**The problem**
Give the data below again exactly as written, without its pictures.

**Material to process**

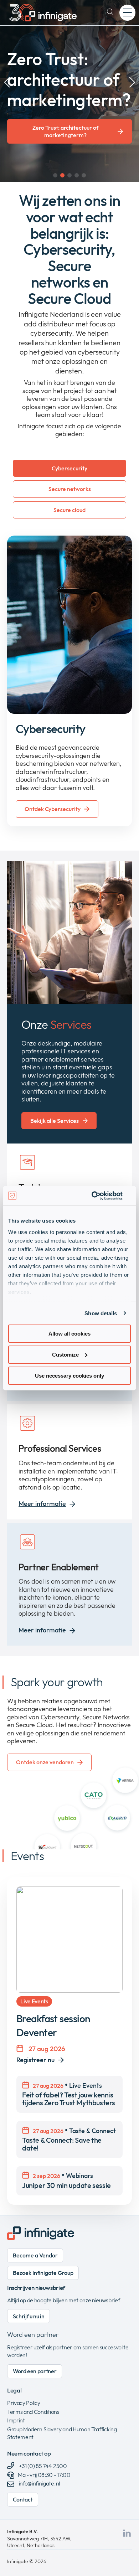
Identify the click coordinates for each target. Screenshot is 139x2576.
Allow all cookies (69, 1334)
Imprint (16, 2420)
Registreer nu (35, 2060)
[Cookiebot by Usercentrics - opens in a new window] (100, 1195)
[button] (55, 175)
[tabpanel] (69, 681)
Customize (65, 1355)
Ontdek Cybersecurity (53, 808)
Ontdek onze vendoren (45, 1762)
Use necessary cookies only (69, 1375)
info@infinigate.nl (39, 2483)
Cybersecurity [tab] (69, 468)
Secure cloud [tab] (69, 509)
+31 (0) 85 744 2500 (42, 2465)
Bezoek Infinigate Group (43, 2272)
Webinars (66, 2180)
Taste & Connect (69, 2139)
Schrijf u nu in (29, 2316)
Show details (100, 1313)
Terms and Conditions (33, 2411)
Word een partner (32, 2334)
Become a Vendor (35, 2255)
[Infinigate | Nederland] (42, 12)
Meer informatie (42, 1504)
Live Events (68, 2094)
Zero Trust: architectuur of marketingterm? (65, 131)
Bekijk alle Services (54, 1120)
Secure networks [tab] (69, 488)
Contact (23, 2499)
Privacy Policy (23, 2402)
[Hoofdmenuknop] (127, 13)
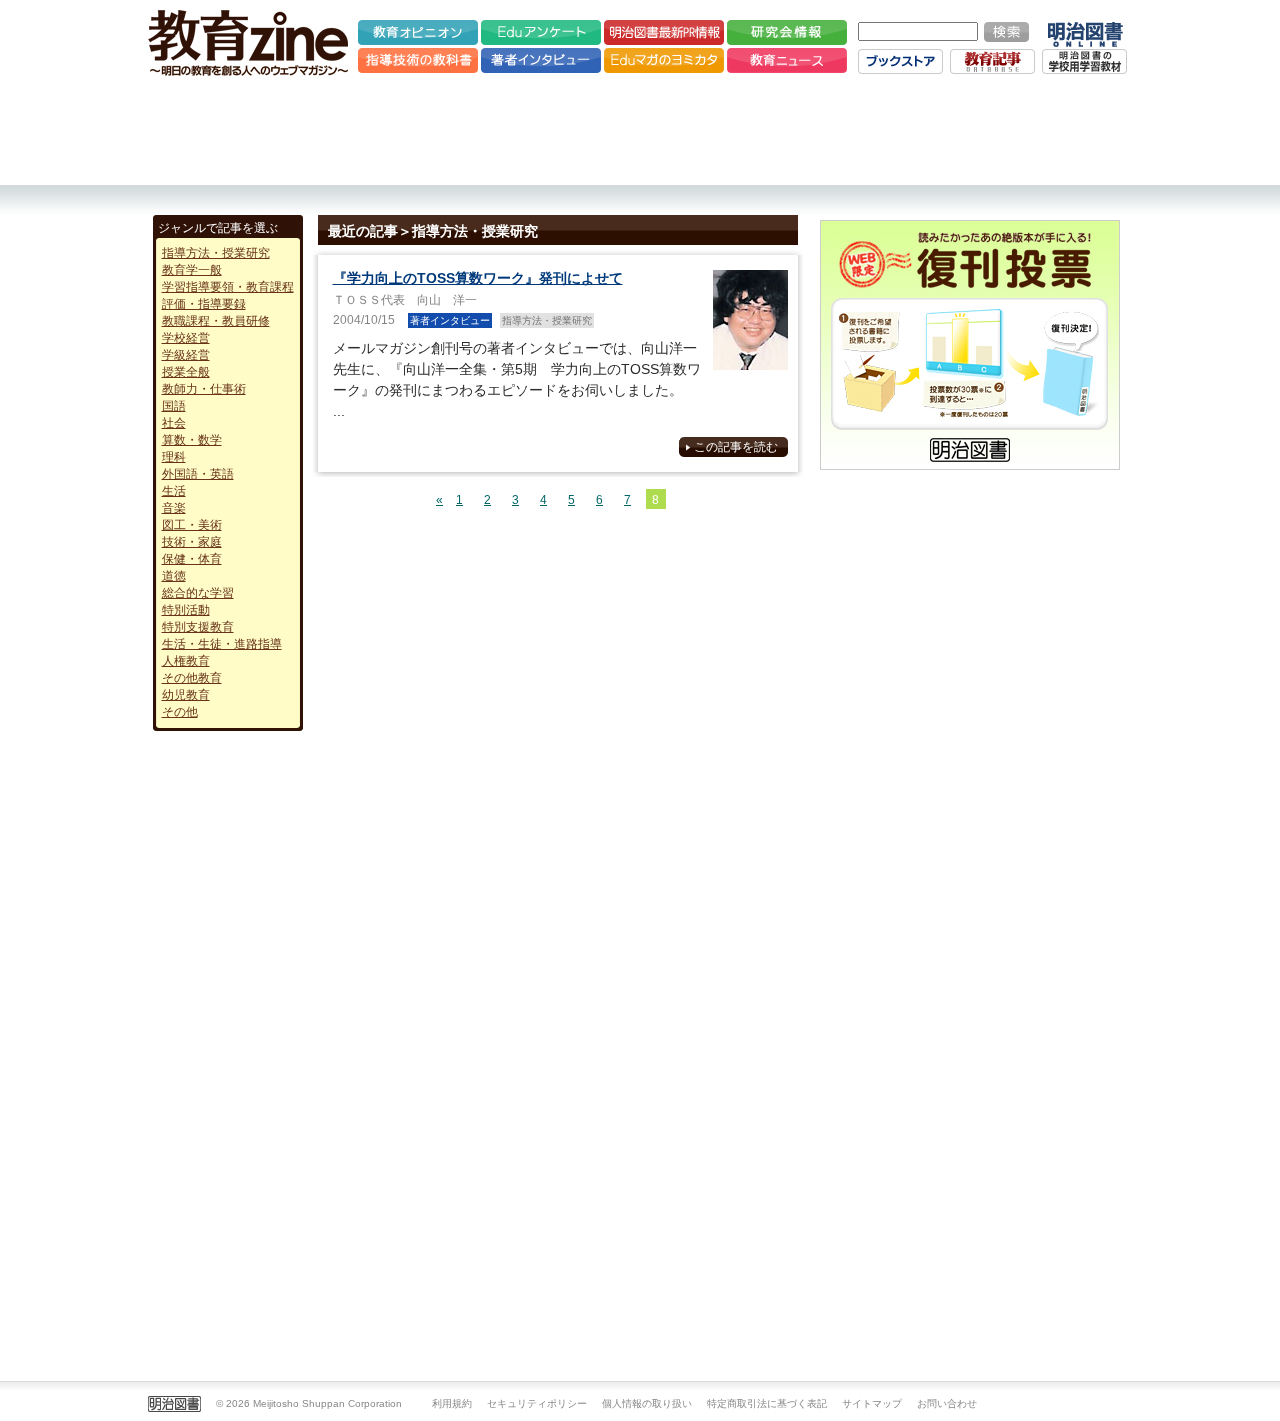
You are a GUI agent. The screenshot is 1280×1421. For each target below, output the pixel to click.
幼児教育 (186, 695)
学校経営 (186, 338)
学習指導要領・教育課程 (228, 287)
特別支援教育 (198, 627)
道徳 (174, 576)
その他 (180, 712)
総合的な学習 (198, 593)
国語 (174, 406)
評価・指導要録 (204, 304)
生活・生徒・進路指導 (222, 644)
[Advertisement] (640, 130)
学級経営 (186, 355)
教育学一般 (192, 270)
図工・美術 (192, 525)
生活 (174, 491)
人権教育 (186, 661)
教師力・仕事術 (204, 389)
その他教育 (192, 678)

**Task output**
Identify the click coordinates for each target. Screenshot is 139x2576.
Allow all cookies (69, 1334)
Imprint (16, 2420)
Registreer nu (35, 2060)
[Cookiebot by Usercentrics - opens in a new window] (100, 1195)
[button] (55, 175)
[tabpanel] (69, 681)
Customize (65, 1355)
Ontdek Cybersecurity (53, 808)
Ontdek onze vendoren (45, 1762)
Use necessary cookies only (69, 1375)
info@infinigate.nl (39, 2483)
Cybersecurity [tab] (69, 468)
Secure cloud [tab] (69, 509)
+31 (0) 85 744 2500 (42, 2465)
Bezoek Infinigate Group (43, 2272)
Webinars (66, 2180)
Taste & Connect (69, 2139)
Schrijf u nu in (29, 2316)
Show details (100, 1313)
Terms and Conditions (33, 2411)
Word een partner (32, 2334)
Become a Vendor (35, 2255)
[Infinigate | Nederland] (42, 12)
Meer informatie (42, 1504)
Live Events (68, 2094)
Zero Trust: architectuur of marketingterm? (65, 131)
Bekijk alle Services (54, 1120)
Secure networks [tab] (69, 488)
Contact (23, 2499)
Privacy Policy (23, 2402)
[Hoofdmenuknop] (127, 13)
You are a GUI agent. The screenshot is 1280×1421. For each target below, output the pixel to click.
幼児教育 (186, 695)
学校経営 (186, 338)
学習指導要領・教育課程 (228, 287)
特別支援教育 (198, 627)
道徳 (174, 576)
その他 (180, 712)
総合的な学習 (198, 593)
国語 (174, 406)
評価・指導要録 (204, 304)
生活・生徒・進路指導 (222, 644)
[Advertisement] (640, 130)
学級経営 (186, 355)
教育学一般 (192, 270)
図工・美術 (192, 525)
生活 (174, 491)
人権教育 (186, 661)
教師力・仕事術 (204, 389)
その他教育 (192, 678)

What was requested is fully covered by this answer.